Provision Grafana dashboards in your pipelines

For an evaluation tool that measures regressions and improvements in agent responses, I need to visualize the output. At first, I figured it would be nice to create a web application with lots of charts and grids. Then it occurred to me that we also have Azure Managed Grafana nowadays. This software is built for data visualization and supports a ton of data sources, one of them being SQL Server.
As I had never worked with this before, and because we need this visualization to analyze our measurements, I had a good excuse to start working with it.

Deploy the resource

The Managed Grafana offering is a regular Azure resource and is deployed as such. It is important to assign an identity to this resource, either a system-assigned identity or a user-assigned managed identity (UAMI). For demo purposes, I’m using a system-assigned identity, but for production, a UAMI is the way to go in my opinion.

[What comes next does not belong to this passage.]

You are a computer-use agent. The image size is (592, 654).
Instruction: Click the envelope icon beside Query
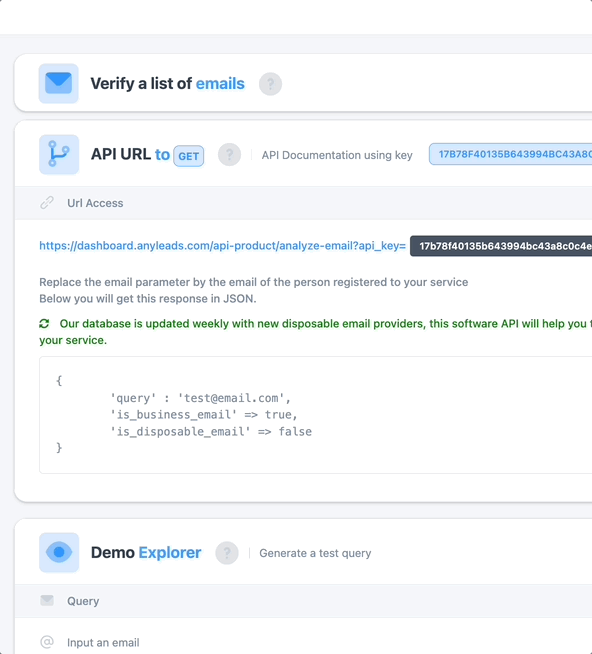[47, 600]
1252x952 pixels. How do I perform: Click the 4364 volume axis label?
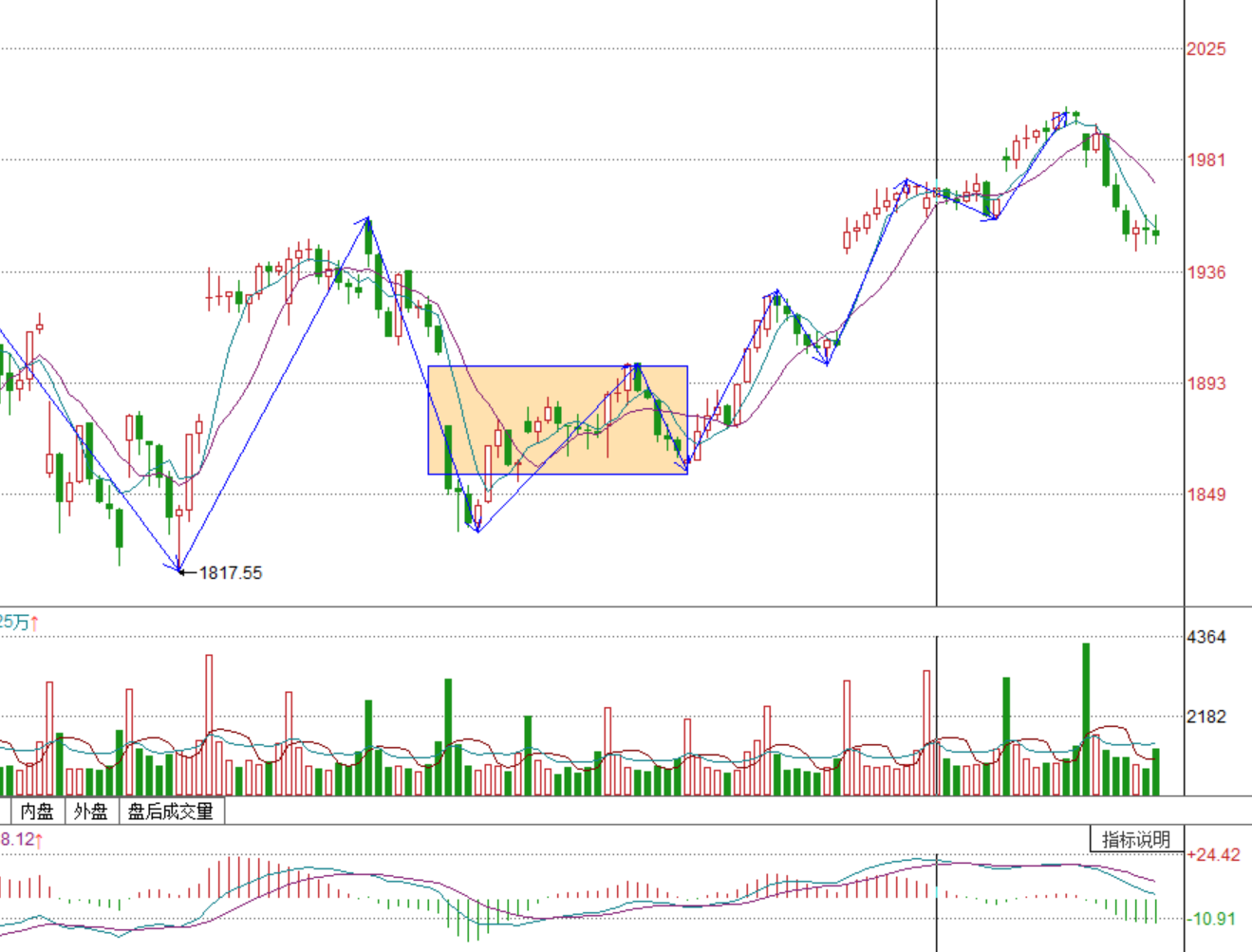tap(1205, 637)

resource grafana 'Microsoft.Dashboard/grafana@2024-10-01' = {
  name: name
  location: location
  tags: allTags
  identity: {
      type: 'SystemAssigned'
    }
  sku: {
    name: skuName
  }
  properties: {
    apiKey: enableApiKey ? 'Enabled' : 'Disabled'
    autoGeneratedDomainNameLabelScope: 'TenantReuse'
    deterministicOutboundIP: deterministicOutboundIp ? 'Enabled' : 'Disabled'
    publicNetworkAccess: publicNetworkAccess ? 'Enabled' : 'Disabled'
    zoneRedundancy: zoneRedundancy ? 'Enabled' : 'Disabled'
  }
}

Assigning permissions to Grafana’s data plane

I’m running the entire deployment via my deployment pipelines, including the dashboards in the Grafana resource. Because of this, I also need to make sure the deployment principal has enough permissions to create resources on the Grafana data plane. Choose the Grafana Editor (a79a5197-3a5c-4973-a920-486035ffd60f) or Grafana Admin (22926164-76b3-42b3-bc55-97df8dab3e41) role for this purpose. From a least-privilege standpoint, the Grafana Editor role is preferred.

module evaluationRbacGrafanaAdminForDeploymentPrincipal 'modules/rbac-assignment.bicep' =  {
  name: '${environment}EvaluationRbacGrafanaAdminForDeploymentPrincipal'
  scope: resourceGroup(evaluationResourceGroupName)
  params: {
    principalId: deploymentPrincipalObjectId
    roleDefinitionId: subscriptionResourceId(
      'Microsoft.Authorization/roleDefinitions',
      '22926164-76b3-42b3-bc55-97df8dab3e41'
    ) // Grafana Admin
    principalType: 'ServicePrincipal'
    assignmentDescription: 'Allow deployment principal to provision Managed Grafana assets'
    scopeId: grafana.outputs.resourceId
    targetScopeType: 'managedGrafana'
    targetResourceName: grafana.outputs.name
  }
}

// rbac-assignment.bicep
resource roleAssignmentAtManagedGrafana 'Microsoft.Authorization/roleAssignments@2022-04-01' = if (targetScopeType == 'managedGrafana') {
  name: roleAssignmentName
  scope: managedGrafana
  properties: {
    principalId: principalId
    roleDefinitionId: effectiveRoleDefinitionId
    principalType: principalType
    description: !empty(assignmentDescription) ? assignmentDescription : null
  }
}

With this role assigned, you should be good to deploy the dashboards later on.

Set up the datasource

A dashboard is nothing without any data to show. For this, you’ll need one or more data sources. In my solution, I only need to connect to an Azure SQL database. The default SQL Server data source can be used for this purpose.

Assigning permissions to the SQL database

Before I can read and write data in the deployed SQL database, my identities need access to the database. I’m using groups and service principals for this.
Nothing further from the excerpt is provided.